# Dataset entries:
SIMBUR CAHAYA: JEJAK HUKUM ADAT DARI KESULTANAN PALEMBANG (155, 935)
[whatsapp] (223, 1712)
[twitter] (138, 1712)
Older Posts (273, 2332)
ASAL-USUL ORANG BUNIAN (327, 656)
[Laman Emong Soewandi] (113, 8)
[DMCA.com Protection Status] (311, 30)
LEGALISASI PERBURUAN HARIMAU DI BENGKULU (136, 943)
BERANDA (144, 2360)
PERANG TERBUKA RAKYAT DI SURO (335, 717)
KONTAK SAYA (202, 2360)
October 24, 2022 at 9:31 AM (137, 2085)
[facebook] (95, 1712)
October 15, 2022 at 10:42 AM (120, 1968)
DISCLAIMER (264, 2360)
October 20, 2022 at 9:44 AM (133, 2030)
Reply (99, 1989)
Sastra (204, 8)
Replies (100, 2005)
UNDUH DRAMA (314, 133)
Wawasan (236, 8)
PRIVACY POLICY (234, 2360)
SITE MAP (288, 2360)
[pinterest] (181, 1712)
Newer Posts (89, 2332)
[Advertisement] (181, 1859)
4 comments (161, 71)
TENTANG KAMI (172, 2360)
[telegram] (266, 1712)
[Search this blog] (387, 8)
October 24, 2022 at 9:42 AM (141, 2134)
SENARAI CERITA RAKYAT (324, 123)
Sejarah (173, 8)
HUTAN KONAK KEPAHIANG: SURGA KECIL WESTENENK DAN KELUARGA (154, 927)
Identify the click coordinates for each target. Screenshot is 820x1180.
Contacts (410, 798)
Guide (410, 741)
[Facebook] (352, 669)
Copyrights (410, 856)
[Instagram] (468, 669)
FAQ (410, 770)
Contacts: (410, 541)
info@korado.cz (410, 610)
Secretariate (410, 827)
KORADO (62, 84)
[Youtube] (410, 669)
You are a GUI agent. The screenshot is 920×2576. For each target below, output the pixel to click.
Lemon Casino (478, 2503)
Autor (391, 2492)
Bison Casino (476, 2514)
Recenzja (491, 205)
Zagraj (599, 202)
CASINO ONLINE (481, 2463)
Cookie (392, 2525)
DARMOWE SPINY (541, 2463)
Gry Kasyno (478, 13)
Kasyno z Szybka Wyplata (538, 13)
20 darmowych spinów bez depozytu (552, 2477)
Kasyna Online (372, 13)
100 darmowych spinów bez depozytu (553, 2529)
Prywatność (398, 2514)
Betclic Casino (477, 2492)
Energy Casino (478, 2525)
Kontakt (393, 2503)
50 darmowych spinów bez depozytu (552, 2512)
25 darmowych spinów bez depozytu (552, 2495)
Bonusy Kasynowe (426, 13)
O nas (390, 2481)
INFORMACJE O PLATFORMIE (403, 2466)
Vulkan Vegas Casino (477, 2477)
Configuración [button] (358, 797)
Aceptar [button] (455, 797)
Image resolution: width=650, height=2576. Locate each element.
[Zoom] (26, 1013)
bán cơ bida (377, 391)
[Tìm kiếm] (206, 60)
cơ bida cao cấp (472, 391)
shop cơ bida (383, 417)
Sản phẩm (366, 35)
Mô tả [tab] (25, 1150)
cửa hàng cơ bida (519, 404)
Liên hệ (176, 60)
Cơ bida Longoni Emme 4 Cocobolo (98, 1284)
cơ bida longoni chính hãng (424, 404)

# Exercise directions:
Keep every word intact and transcribe the records in full.

# Solution:
SIMBUR CAHAYA: JEJAK HUKUM ADAT DARI KESULTANAN PALEMBANG (155, 935)
[whatsapp] (223, 1712)
[twitter] (138, 1712)
Older Posts (273, 2332)
ASAL-USUL ORANG BUNIAN (327, 656)
[Laman Emong Soewandi] (113, 8)
[DMCA.com Protection Status] (311, 30)
LEGALISASI PERBURUAN HARIMAU DI BENGKULU (136, 943)
BERANDA (144, 2360)
PERANG TERBUKA RAKYAT DI SURO (335, 717)
KONTAK SAYA (202, 2360)
October 24, 2022 at 9:31 AM (137, 2085)
[facebook] (95, 1712)
October 15, 2022 at 10:42 AM (120, 1968)
DISCLAIMER (264, 2360)
October 20, 2022 at 9:44 AM (133, 2030)
Reply (99, 1989)
Sastra (204, 8)
Replies (100, 2005)
UNDUH DRAMA (314, 133)
Wawasan (236, 8)
PRIVACY POLICY (234, 2360)
SITE MAP (288, 2360)
[pinterest] (181, 1712)
Newer Posts (89, 2332)
[Advertisement] (181, 1859)
4 comments (161, 71)
TENTANG KAMI (172, 2360)
[telegram] (266, 1712)
[Search this blog] (387, 8)
October 24, 2022 at 9:42 AM (141, 2134)
SENARAI CERITA RAKYAT (324, 123)
Sejarah (173, 8)
HUTAN KONAK KEPAHIANG: SURGA KECIL WESTENENK DAN KELUARGA (154, 927)
Identify the click coordinates for each target. Screenshot is 820x1180.
Contacts (410, 798)
Guide (410, 741)
[Facebook] (352, 669)
Copyrights (410, 856)
[Instagram] (468, 669)
FAQ (410, 770)
Contacts: (410, 541)
info@korado.cz (410, 610)
Secretariate (410, 827)
KORADO (62, 84)
[Youtube] (410, 669)
You are a GUI agent. The screenshot is 920×2576. For each target below, output the pixel to click.
Lemon Casino (478, 2503)
Autor (391, 2492)
Bison Casino (476, 2514)
Recenzja (491, 205)
Zagraj (599, 202)
CASINO ONLINE (481, 2463)
Cookie (392, 2525)
DARMOWE SPINY (541, 2463)
Gry Kasyno (478, 13)
Kasyno z Szybka Wyplata (538, 13)
20 darmowych spinów bez depozytu (552, 2477)
Kasyna Online (372, 13)
100 darmowych spinów bez depozytu (553, 2529)
Prywatność (398, 2514)
Betclic Casino (477, 2492)
Energy Casino (478, 2525)
Kontakt (393, 2503)
50 darmowych spinów bez depozytu (552, 2512)
25 darmowych spinów bez depozytu (552, 2495)
Bonusy Kasynowe (426, 13)
O nas (390, 2481)
INFORMACJE O PLATFORMIE (403, 2466)
Vulkan Vegas Casino (477, 2477)
Configuración [button] (358, 797)
Aceptar [button] (455, 797)
Image resolution: width=650, height=2576. Locate each element.
[Zoom] (26, 1013)
bán cơ bida (377, 391)
[Tìm kiếm] (206, 60)
cơ bida cao cấp (472, 391)
shop cơ bida (383, 417)
Sản phẩm (366, 35)
Mô tả [tab] (25, 1150)
cửa hàng cơ bida (519, 404)
Liên hệ (176, 60)
Cơ bida Longoni Emme 4 Cocobolo (98, 1284)
cơ bida longoni chính hãng (424, 404)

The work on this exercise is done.